Ser escritor
PUBLICADO EM 16/02/2013 no Jornal da Paraíba
Volto a lembrar a frase famosa de Ferreira Gullar: “A pior coisa de ser
poeta é convencer sua mulher de que, quando você está sem camisa,
debruçado na janela, fumando um cigarro e olhando lá pra fora, você está
trabalhando”. O lado positivo é que qualquer vagabundo pode adotar essa
atitude e defender-se dizendo: “Não me atrapalhe, estou escrevendo um
poema”. Corolário: na dúvida, julga-se um poeta não pelo seu
comportamento pessoal, mas pelos textos que produz. Ponto final.
Para romancistas ou redatores de obras de maior espessura o debruçar-se
à janela não adianta muito. É possível conceber um poema apenas
pensando, mas um romance de 300 páginas eu duvido. Em todo caso, não há
muita diferença (do ponto de vista da família de um cidadão) entre um
marido-e-pai que passa o dia fumando na janela e um marido-e-pai que
passa o dia trancado num gabinete, digitando sem parar. São dois
indivíduos ausentes, e um processo por abandono do lar pende como espada
de Dâmocles sobre suas cabeças, eternamente, porque não basta a
presença física. Família que interagir, crianças querem brincar, filhos
maiores querem um dedo de prosa, a esposa quer aconchegos e afagos. E o
sujeito se obstina em trancar a porta e passar o ferrolho por dentro,
dizendo: “Não atrapalhem, estou criando uma obra-prima”. Muita
pretensão.

■ REQUISITOS DA TAREFA ■
Transcreva na íntegra o texto acima sobre ser escritor, sem mudar nenhuma palavra nem sinal.

■ DADOS ARMAZENADOS ■
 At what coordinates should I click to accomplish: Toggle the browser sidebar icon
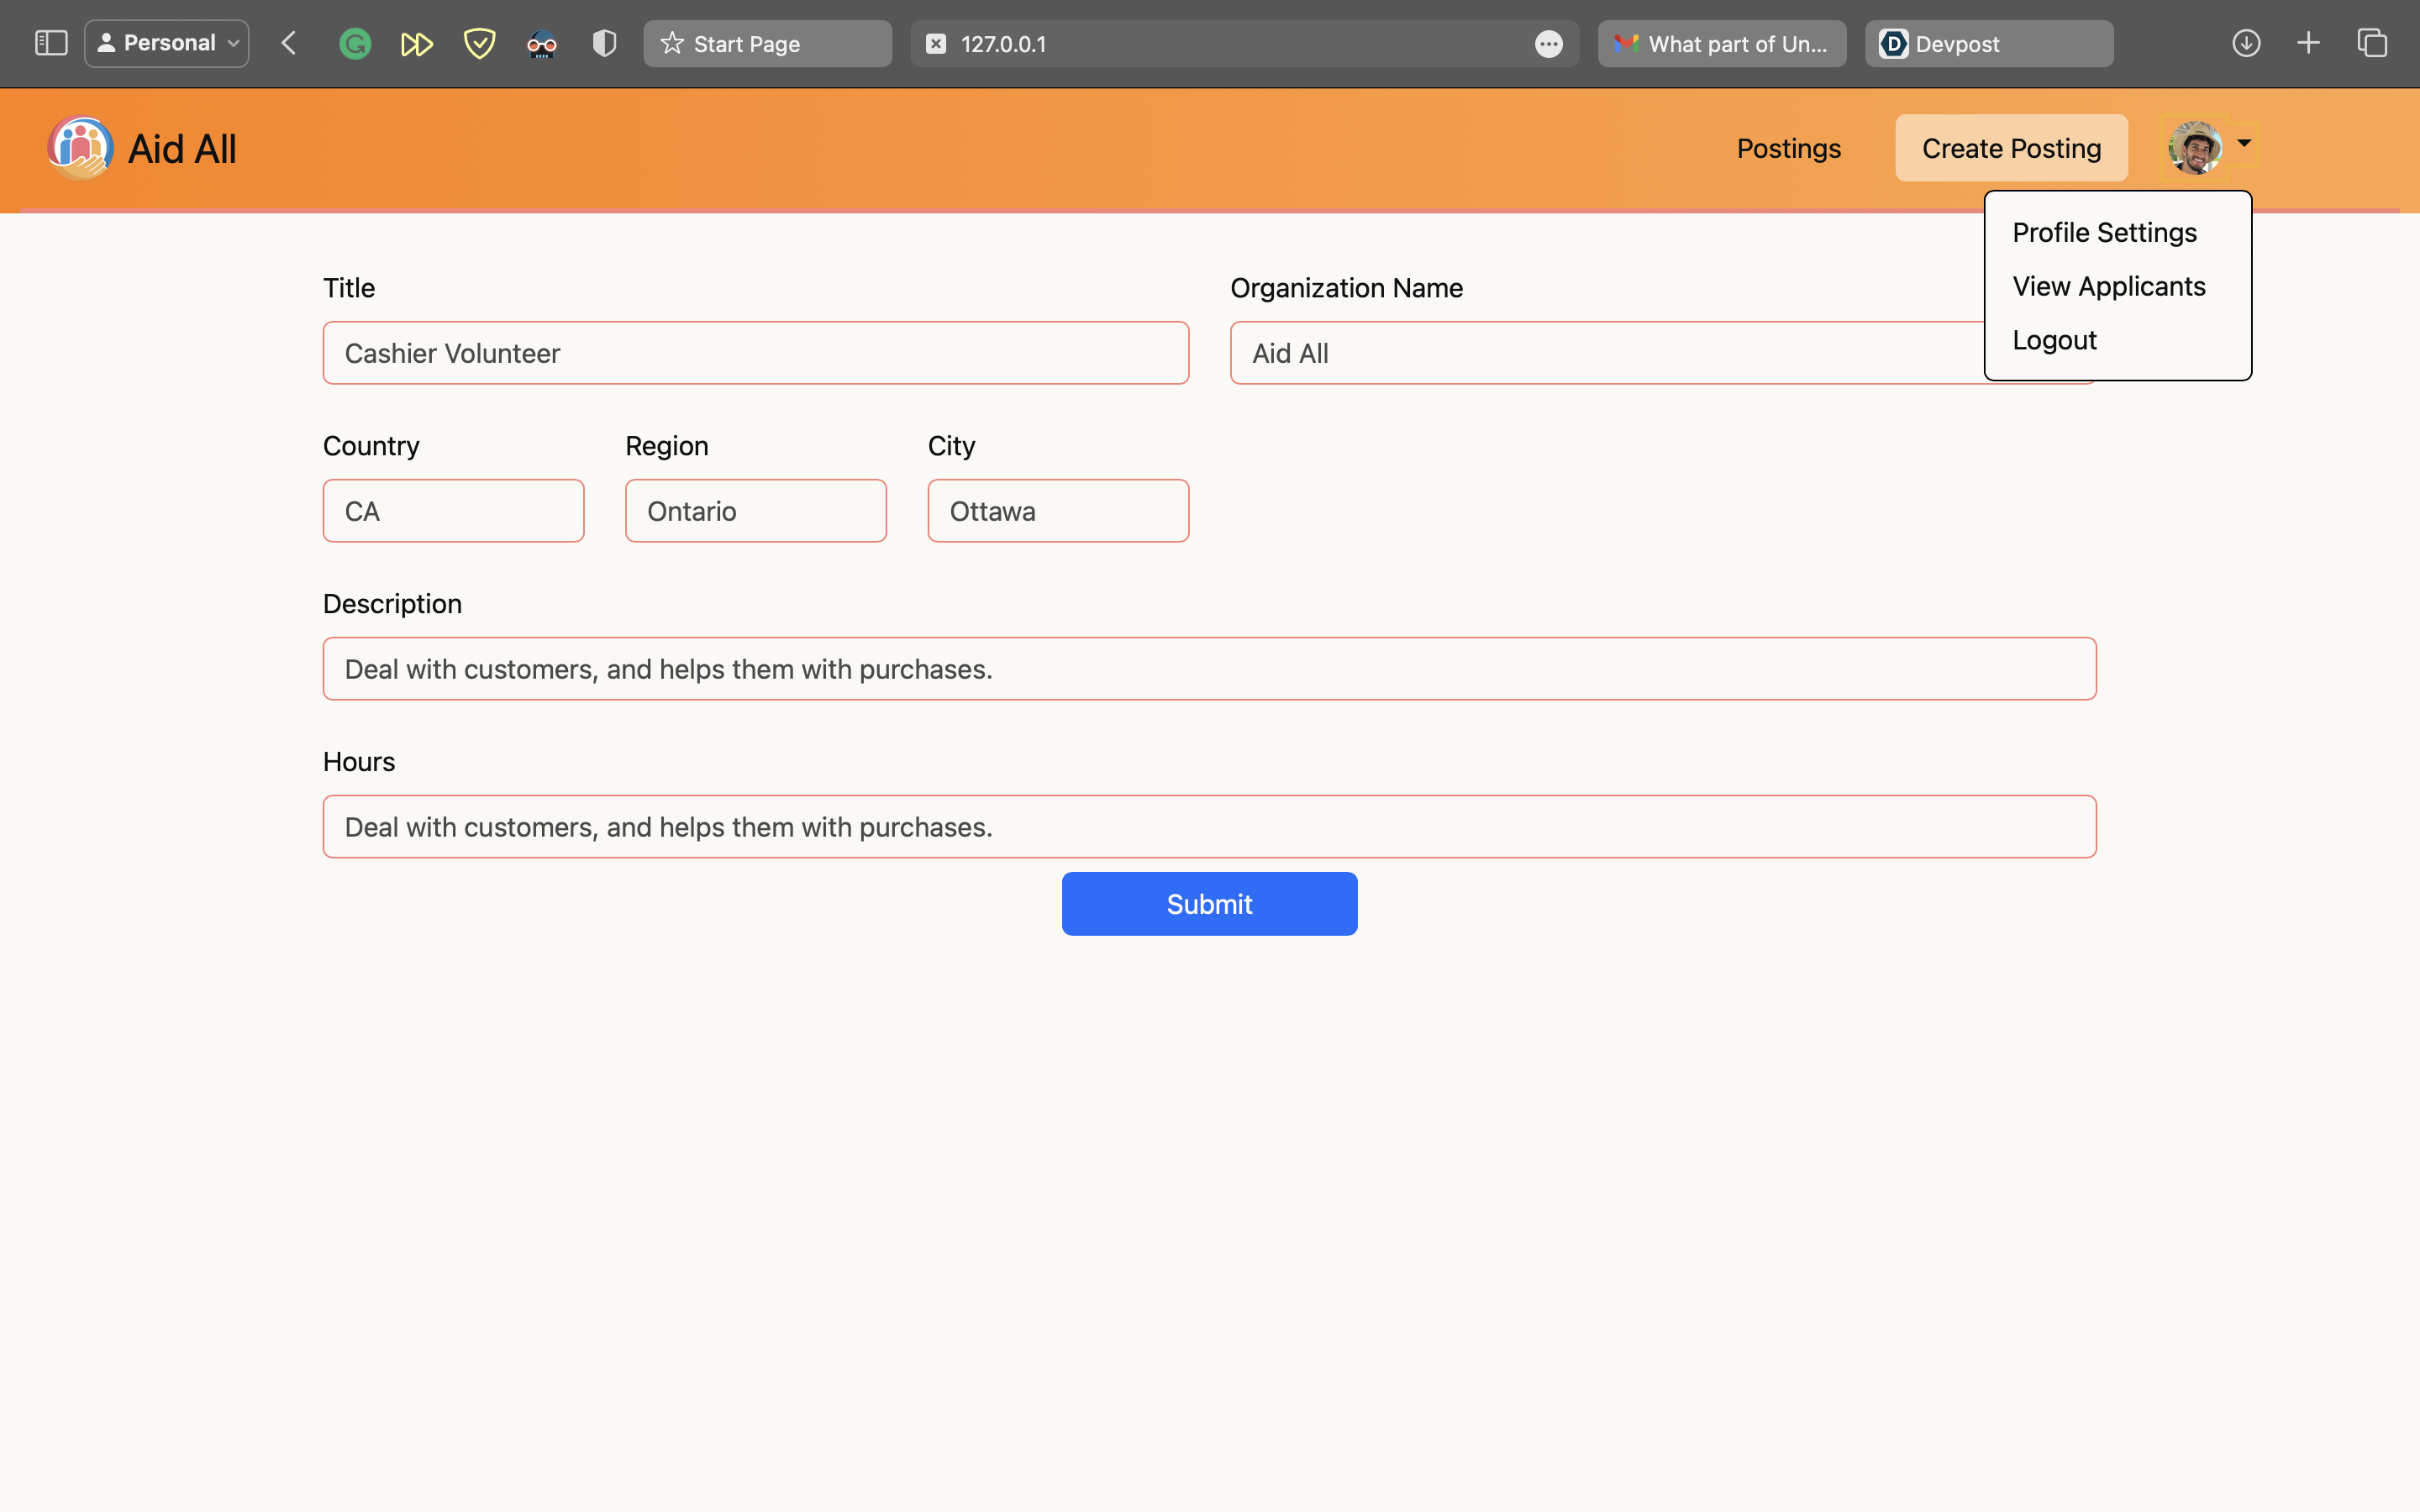click(51, 43)
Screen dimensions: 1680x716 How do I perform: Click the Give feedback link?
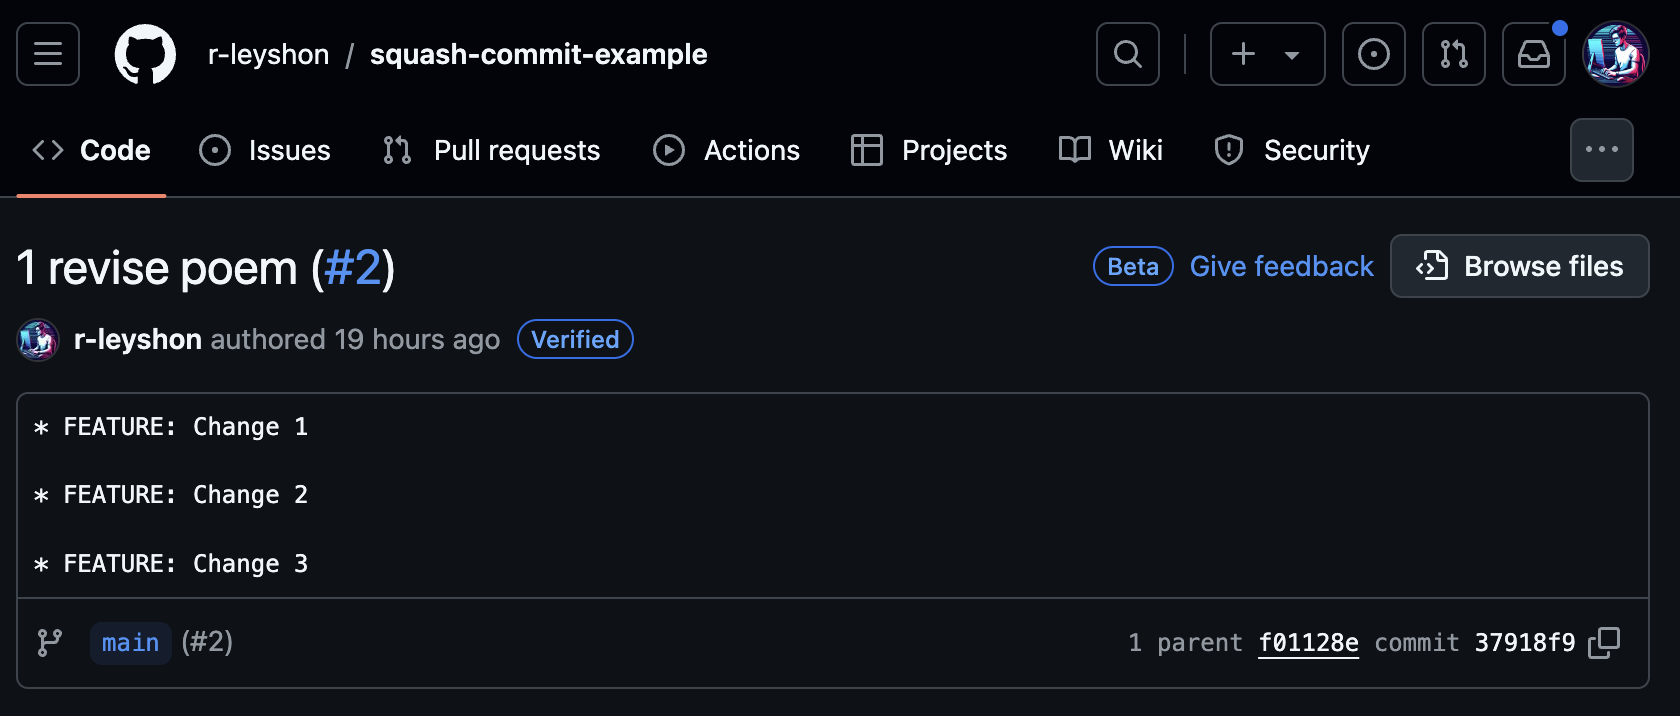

■ RESPOSTA DO EXERCÍCIO ■
Ser escritor
PUBLICADO EM 16/02/2013 no Jornal da Paraíba
Volto a lembrar a frase famosa de Ferreira Gullar: “A pior coisa de ser
poeta é convencer sua mulher de que, quando você está sem camisa,
debruçado na janela, fumando um cigarro e olhando lá pra fora, você está
trabalhando”. O lado positivo é que qualquer vagabundo pode adotar essa
atitude e defender-se dizendo: “Não me atrapalhe, estou escrevendo um
poema”. Corolário: na dúvida, julga-se um poeta não pelo seu
comportamento pessoal, mas pelos textos que produz. Ponto final.
Para romancistas ou redatores de obras de maior espessura o debruçar-se
à janela não adianta muito. É possível conceber um poema apenas
pensando, mas um romance de 300 páginas eu duvido. Em todo caso, não há
muita diferença (do ponto de vista da família de um cidadão) entre um
marido-e-pai que passa o dia fumando na janela e um marido-e-pai que
passa o dia trancado num gabinete, digitando sem parar. São dois
indivíduos ausentes, e um processo por abandono do lar pende como espada
de Dâmocles sobre suas cabeças, eternamente, porque não basta a
presença física. Família que interagir, crianças querem brincar, filhos
maiores querem um dedo de prosa, a esposa quer aconchegos e afagos. E o
sujeito se obstina em trancar a porta e passar o ferrolho por dentro,
dizendo: “Não atrapalhem, estou criando uma obra-prima”. Muita
pretensão.